***** Page text
Re: TF-IDF, seq2sparse and DataFrame support

2015-02-04 Thread Dmitriy Lyubimov
Dealing with dictionaries is inevitably DataFrame for seq2sparse. It is a
byproduct of it IIRC. matrix definitely not a structure to hold those.

On Wed, Feb 4, 2015 at 9:16 AM, Andrew Palumbo  wrote:

>
> On 02/04/2015 11:13 AM, Pat Ferrel wrote:
>
>> Andrew, not sure what you mean about storing strings. If you mean
>> something like a DRM of tokens, that is a DataFrame with row=doc column =
>> token. A one row DataFrame is a slightly heavy weight string/document. A
>> DataFrame with token counts would be perfect for input TF-IDF, no? It would
>> be a vector that maintains the tokens as ids for the counts, right?
>>
>
> Yes- dataframes will be perfect for this.  The problem that i was
> referring to was that we dont have a DSL Data Structure to to do the
> initial distributed tokenizing of the documents[1] line:257, [2] . For this
> I believe we would need something like a Distributed vector of Strings that
> could be broadcast to a mapBlock closure and then tokenized from there.
> Even there, MapBlock may not be perfect for this, but some of the new
> Distributed functions that Gockhan is working on may.
>
>>
>> I agree seq2sparse type input is a strong feature. Text files into an
>> all-documents DataFrame basically. Colocation?
>>
> as far as collocations i believe that the n-gram are computed and counted
> in the CollocDriver [3] (i might be wrong her...its been a while since i
> looked at the code...) either way, I dont think I ever looked too closely
> and i was a bit fuzzy on this...
>
> These were just some thoughts that I had when briefly looking at porting
> seq2sparse to the DSL before.. Obviously we don't have to follow this
> algorithm but its a nice starting point.
>
> [1] https://github.com/apache/mahout/blob/master/mrlegacy/
> src/main/java/org/apache/mahout/vectorizer/SparseVectorsFromSequenceFiles
> .java
> [2] https://github.com/apache/mahout/blob/master/mrlegacy/
> src/main/java/org/apache/mahout/vectorizer/DocumentProcessor.java
> [3]https://github.com/apache/mahout/blob/master/mrlegacy/
> src/main/java/org/apache/mahout/vectorizer/collocations/llr/CollocDriver.
> java
>
>
>
>> On Feb 4, 2015, at 7:47 AM, Andrew Palumbo  wrote:
>>
>> Just copied over the relevant last few messages to keep the other thread
>> on topic...
>>
>>
>> On 02/03/2015 08:22 PM, Dmitriy Lyubimov wrote:
>>
>>> I'd suggest to consider this: remember all this talk about
>>> language-integrated spark ql being basically dataframe manipulation DSL?
**********
***** Provided material
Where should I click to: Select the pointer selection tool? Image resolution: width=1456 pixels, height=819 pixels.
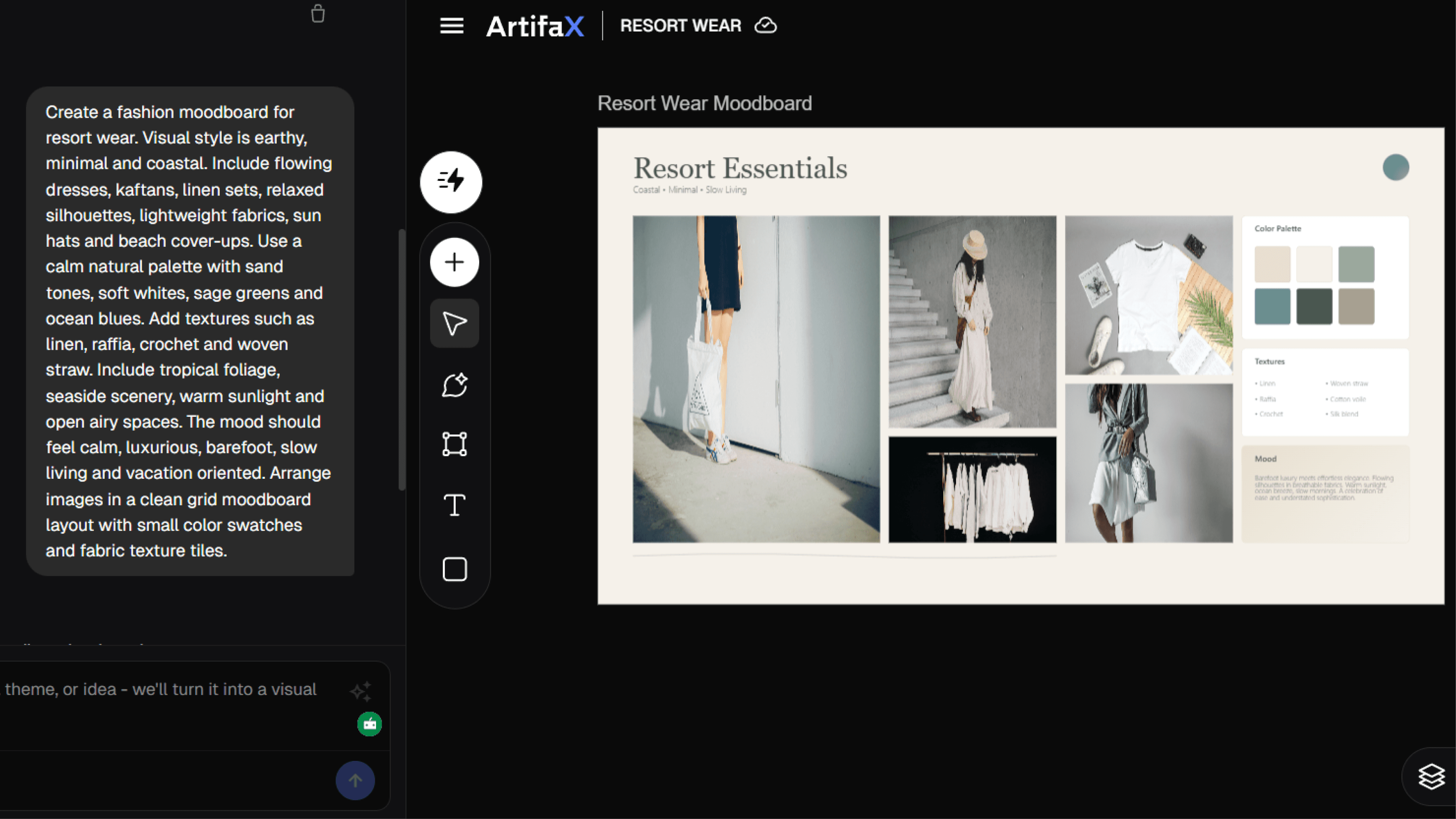(455, 323)
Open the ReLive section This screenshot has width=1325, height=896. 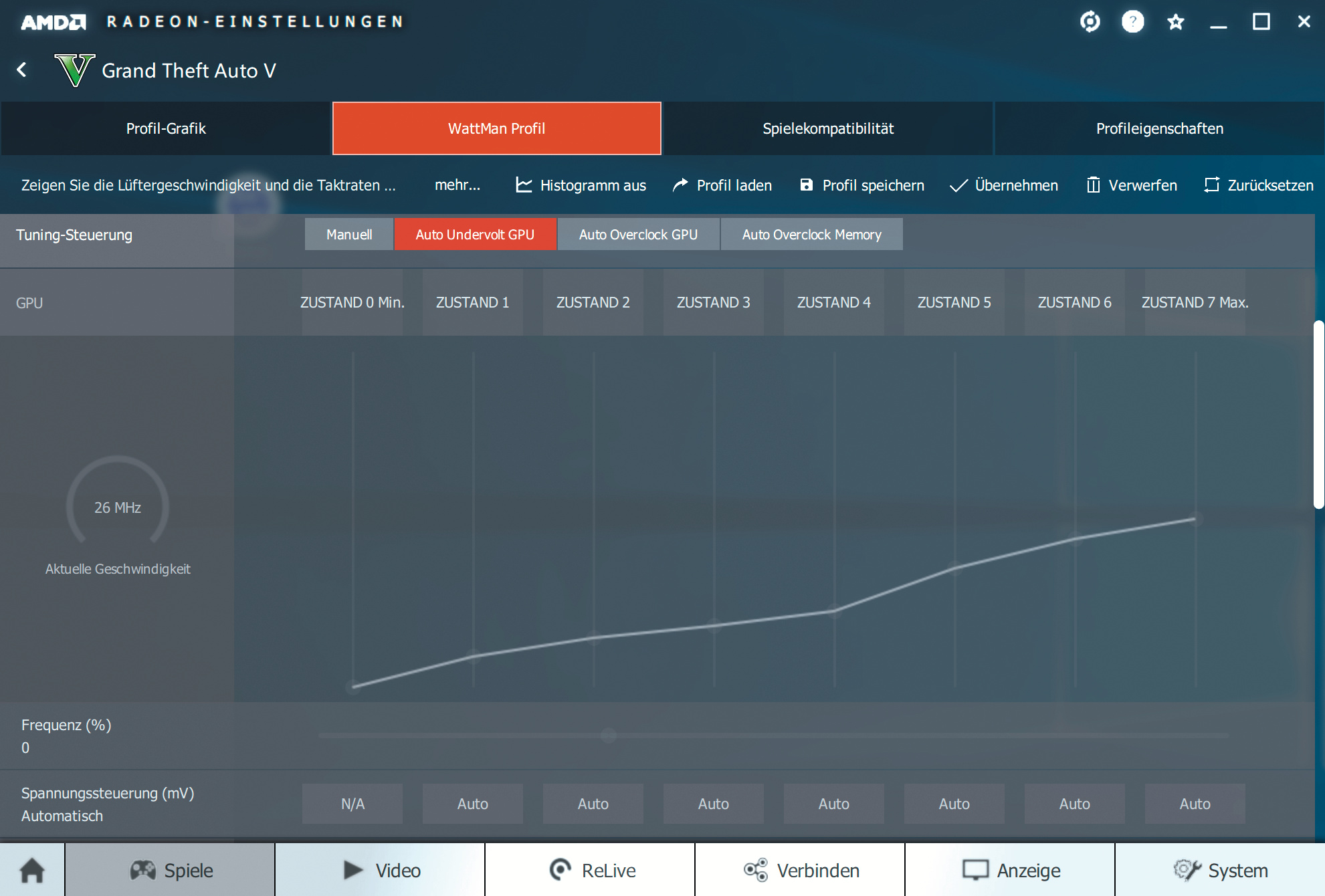click(x=591, y=870)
**********
■ **The exercise**
Answer these questions from the thread, one per line:
(a) What does Pat Ferrel say a DataFrame with token counts would be perfect for?
(b) In which driver does Andrew Palumbo believe the n-grams are computed and counted?
(c) In his 2015-02-04 message, what does Dmitriy Lyubimov say is definitely not a structure to hold dictionaries?

■ **Result of the task**
(a) Input TF-IDF.
(b) The CollocDriver.
(c) A matrix.